| What you need to do |
From the listing below, copy each line that holds "Collapse".

| Given entries |
☆ ☆ ☆ ☆

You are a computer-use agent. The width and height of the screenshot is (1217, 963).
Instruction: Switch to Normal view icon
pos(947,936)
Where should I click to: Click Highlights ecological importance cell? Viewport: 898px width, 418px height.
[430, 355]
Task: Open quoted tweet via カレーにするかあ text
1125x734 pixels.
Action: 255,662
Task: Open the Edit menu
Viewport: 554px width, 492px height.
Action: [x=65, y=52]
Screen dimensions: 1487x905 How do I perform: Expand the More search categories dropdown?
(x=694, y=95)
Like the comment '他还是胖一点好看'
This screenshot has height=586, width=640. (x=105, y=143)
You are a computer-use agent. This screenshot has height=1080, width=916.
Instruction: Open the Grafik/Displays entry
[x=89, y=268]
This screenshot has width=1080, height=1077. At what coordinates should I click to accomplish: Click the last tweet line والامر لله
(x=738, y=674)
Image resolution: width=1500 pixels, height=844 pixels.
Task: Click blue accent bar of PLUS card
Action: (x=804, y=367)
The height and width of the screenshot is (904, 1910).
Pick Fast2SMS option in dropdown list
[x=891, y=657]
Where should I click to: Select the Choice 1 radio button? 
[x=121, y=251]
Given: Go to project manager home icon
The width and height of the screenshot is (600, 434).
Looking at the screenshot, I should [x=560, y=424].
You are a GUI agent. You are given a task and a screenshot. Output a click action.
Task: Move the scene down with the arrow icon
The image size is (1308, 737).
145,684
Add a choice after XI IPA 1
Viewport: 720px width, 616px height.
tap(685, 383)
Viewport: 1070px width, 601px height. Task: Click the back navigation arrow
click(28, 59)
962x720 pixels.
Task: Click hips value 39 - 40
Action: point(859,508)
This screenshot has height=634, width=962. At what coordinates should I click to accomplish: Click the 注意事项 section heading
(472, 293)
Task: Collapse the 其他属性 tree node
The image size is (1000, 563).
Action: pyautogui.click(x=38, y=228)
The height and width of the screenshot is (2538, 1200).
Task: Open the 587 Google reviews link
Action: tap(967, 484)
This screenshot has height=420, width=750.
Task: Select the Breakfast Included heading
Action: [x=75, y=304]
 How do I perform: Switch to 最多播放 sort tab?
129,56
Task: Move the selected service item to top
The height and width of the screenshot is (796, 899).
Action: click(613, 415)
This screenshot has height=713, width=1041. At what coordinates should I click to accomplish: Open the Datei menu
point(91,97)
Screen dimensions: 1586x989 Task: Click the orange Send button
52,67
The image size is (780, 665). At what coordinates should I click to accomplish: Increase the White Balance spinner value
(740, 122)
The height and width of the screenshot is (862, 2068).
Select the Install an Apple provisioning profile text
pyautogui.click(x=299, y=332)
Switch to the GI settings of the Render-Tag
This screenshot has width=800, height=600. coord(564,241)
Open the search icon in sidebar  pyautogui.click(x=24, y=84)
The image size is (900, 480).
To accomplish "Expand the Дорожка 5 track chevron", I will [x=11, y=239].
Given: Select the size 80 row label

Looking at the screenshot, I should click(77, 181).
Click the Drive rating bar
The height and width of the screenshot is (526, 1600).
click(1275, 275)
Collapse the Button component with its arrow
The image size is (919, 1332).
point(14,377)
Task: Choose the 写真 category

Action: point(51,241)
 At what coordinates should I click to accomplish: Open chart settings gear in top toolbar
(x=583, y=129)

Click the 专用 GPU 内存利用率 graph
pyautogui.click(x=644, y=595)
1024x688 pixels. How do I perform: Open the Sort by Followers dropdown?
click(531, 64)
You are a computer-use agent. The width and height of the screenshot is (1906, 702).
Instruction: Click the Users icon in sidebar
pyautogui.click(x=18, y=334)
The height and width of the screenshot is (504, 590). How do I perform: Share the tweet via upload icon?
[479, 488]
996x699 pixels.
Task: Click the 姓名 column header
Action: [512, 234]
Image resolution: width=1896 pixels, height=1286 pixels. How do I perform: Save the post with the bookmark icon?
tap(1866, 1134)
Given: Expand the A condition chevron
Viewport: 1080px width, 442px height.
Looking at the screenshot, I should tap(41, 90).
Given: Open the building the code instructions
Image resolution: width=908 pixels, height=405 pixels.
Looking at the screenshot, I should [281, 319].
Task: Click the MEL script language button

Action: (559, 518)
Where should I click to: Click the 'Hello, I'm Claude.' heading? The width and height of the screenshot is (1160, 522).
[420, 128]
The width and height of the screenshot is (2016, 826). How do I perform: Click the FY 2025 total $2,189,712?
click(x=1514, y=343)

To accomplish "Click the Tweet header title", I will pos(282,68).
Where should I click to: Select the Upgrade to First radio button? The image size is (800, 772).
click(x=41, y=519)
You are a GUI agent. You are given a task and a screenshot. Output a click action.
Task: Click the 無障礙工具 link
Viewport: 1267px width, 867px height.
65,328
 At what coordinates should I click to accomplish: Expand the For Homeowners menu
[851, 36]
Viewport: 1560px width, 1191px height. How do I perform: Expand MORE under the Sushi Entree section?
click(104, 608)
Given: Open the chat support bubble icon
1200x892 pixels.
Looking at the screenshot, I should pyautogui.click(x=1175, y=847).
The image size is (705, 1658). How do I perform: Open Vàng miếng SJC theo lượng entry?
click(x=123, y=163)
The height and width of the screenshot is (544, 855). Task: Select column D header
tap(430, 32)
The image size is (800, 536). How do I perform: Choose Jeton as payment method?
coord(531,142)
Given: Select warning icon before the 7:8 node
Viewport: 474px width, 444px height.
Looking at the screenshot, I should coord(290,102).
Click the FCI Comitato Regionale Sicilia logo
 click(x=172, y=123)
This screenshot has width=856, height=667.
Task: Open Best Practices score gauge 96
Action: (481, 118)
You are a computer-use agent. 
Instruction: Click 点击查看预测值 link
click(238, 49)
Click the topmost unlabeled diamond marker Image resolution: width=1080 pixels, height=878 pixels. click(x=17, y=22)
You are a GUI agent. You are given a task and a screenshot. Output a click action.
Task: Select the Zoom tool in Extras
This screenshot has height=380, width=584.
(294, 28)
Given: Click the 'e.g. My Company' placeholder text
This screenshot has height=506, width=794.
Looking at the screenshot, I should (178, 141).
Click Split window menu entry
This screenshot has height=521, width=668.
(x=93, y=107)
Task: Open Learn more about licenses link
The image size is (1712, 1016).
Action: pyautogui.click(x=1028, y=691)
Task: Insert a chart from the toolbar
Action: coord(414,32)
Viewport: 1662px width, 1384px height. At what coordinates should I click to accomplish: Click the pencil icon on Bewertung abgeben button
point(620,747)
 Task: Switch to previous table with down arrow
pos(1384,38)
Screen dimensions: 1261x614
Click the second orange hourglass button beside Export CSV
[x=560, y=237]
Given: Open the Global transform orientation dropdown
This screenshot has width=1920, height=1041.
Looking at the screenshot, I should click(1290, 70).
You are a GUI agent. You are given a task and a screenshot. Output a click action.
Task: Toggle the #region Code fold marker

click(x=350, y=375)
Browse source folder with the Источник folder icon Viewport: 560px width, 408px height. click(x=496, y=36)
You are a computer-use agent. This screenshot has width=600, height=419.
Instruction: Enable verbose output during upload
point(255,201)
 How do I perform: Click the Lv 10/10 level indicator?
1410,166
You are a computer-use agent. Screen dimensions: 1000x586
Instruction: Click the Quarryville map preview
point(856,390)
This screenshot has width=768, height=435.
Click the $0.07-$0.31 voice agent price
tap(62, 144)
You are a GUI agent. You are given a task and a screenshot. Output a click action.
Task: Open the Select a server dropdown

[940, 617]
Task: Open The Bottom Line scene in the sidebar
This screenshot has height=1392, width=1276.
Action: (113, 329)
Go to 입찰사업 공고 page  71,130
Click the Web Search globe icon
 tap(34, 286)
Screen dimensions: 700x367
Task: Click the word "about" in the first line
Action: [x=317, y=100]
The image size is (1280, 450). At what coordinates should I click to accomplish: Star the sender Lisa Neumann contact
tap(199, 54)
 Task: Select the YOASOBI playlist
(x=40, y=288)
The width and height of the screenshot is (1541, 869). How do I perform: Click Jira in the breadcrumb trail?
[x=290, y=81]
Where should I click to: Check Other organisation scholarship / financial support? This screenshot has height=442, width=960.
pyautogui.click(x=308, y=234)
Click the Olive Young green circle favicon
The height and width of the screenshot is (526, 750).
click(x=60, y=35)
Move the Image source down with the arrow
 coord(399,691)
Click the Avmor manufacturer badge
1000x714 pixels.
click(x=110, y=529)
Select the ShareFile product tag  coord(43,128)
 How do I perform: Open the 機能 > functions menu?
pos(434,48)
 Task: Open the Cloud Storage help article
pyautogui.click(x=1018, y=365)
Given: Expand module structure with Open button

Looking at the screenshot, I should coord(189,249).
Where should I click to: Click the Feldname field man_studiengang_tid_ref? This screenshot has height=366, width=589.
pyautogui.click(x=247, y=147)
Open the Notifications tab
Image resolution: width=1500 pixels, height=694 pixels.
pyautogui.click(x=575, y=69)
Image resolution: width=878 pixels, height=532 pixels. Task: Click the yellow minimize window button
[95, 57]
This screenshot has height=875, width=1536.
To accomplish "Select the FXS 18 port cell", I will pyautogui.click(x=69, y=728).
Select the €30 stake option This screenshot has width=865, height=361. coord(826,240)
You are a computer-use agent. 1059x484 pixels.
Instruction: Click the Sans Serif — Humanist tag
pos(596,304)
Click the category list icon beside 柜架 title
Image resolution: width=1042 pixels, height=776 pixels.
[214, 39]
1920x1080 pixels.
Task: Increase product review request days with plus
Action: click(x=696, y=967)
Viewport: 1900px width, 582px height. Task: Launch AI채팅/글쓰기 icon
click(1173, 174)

☆ ☆ ☆ ☆

| Answer section |
Task: Collapse the 其他属性 tree node
Collapse the Button component with its arrow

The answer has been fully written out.